(Entries for locating words and elements)
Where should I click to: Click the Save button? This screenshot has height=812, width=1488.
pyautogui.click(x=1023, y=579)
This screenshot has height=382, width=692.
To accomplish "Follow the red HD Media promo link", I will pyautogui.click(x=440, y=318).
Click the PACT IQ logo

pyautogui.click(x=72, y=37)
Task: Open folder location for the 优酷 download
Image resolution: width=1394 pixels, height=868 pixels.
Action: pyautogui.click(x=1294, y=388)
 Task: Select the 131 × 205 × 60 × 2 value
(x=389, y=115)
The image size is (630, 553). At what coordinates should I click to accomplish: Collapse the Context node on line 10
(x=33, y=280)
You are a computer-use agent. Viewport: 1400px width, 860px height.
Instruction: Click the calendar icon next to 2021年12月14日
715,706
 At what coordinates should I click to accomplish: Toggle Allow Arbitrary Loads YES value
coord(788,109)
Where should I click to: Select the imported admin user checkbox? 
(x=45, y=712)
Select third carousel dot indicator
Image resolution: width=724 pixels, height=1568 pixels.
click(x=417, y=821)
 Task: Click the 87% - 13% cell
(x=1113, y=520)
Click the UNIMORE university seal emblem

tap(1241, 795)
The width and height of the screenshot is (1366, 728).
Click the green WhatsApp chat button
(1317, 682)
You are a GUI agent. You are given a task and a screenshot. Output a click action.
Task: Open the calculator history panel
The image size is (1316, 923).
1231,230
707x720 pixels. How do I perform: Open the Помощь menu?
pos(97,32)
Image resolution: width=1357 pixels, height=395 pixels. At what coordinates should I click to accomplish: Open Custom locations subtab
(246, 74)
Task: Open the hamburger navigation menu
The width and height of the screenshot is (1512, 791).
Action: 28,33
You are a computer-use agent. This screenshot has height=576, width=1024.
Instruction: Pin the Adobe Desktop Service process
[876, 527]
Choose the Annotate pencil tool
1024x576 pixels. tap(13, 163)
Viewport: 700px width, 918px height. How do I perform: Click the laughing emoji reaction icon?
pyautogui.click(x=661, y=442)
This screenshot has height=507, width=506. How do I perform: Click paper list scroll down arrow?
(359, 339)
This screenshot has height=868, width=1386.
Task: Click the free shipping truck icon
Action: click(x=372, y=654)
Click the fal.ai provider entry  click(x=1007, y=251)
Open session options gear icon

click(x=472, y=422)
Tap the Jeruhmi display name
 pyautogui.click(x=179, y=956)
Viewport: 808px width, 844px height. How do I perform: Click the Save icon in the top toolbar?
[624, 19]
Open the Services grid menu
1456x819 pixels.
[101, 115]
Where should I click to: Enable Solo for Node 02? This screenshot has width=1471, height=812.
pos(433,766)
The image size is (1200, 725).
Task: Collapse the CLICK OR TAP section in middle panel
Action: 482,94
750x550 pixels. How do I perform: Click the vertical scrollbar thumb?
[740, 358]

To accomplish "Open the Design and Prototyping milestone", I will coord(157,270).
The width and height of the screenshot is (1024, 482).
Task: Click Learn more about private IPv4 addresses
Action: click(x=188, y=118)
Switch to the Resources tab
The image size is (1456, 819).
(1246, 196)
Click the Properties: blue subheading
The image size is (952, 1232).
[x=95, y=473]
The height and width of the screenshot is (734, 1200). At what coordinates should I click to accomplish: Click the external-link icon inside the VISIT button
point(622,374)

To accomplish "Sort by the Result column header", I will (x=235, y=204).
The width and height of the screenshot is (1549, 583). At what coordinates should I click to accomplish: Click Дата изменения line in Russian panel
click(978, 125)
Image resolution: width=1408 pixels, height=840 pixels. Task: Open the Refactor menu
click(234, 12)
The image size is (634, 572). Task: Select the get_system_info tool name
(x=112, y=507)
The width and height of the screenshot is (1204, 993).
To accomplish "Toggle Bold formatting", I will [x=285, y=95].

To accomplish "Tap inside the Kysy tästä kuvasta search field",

*Goal of the exercise:*
Pick out each line of the records containing the string "button" and copy it in full. Matching is case-sensitive.

*Completed task:*
Where should I click to: Click the Save button? This screenshot has height=812, width=1488.
Click the green WhatsApp chat button
The height and width of the screenshot is (734, 1200). At what coordinates should I click to accomplish: Click the external-link icon inside the VISIT button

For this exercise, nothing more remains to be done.